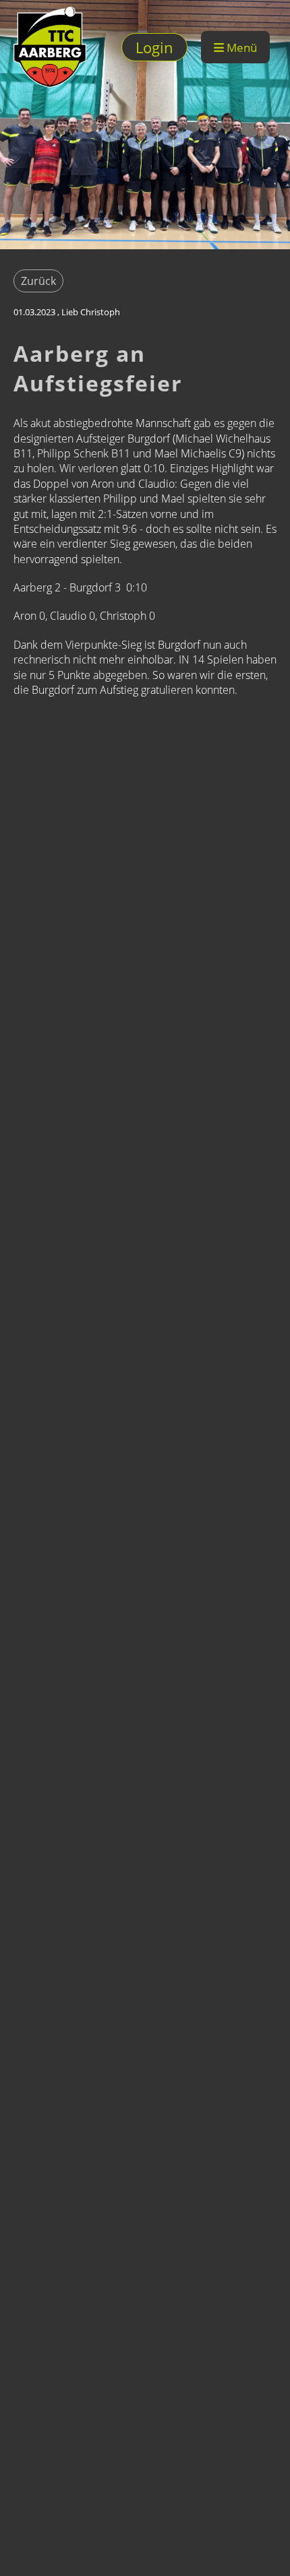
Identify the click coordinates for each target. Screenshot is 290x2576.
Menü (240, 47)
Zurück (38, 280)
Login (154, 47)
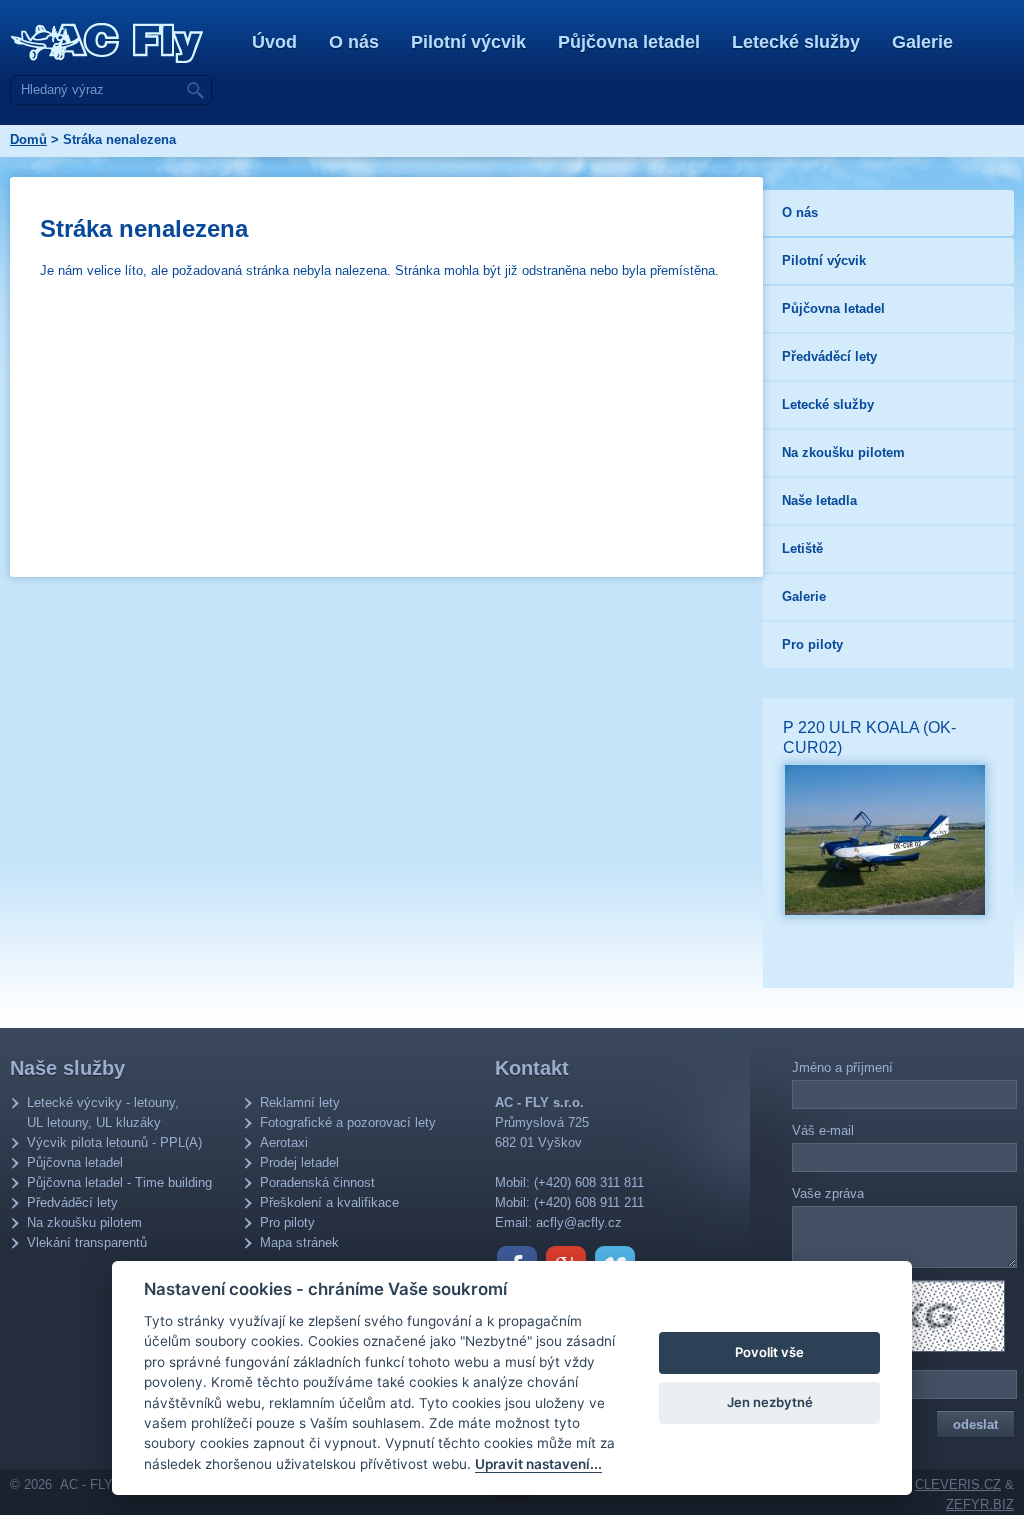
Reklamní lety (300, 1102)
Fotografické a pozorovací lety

* * *

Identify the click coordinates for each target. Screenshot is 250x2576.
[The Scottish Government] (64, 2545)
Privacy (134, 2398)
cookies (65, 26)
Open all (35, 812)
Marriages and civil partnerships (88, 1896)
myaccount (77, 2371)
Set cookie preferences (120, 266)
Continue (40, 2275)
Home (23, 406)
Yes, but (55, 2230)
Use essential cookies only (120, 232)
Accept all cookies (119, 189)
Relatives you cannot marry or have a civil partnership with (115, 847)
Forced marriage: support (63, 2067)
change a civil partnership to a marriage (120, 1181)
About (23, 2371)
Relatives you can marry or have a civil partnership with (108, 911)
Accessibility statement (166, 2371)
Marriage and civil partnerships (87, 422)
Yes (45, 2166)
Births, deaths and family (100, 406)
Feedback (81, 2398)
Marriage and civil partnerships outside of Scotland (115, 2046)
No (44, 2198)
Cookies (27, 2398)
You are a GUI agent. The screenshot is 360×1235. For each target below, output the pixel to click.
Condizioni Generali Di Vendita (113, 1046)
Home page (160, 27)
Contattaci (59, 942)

EXERCISE OBJECTIVE — Would you copy, unchanged, the stretch of the records above that begins at the line containing "Marriage and civil partnerships outside" and ends at the line containing "Contattaci (59, 942)", and only that?

WORKED SOLUTION —
Marriage and civil partnerships outside of Scotland (115, 2046)
No (44, 2198)
Cookies (27, 2398)
You are a GUI agent. The screenshot is 360×1235. For each target below, output the pixel to click.
Condizioni Generali Di Vendita (113, 1046)
Home page (160, 27)
Contattaci (59, 942)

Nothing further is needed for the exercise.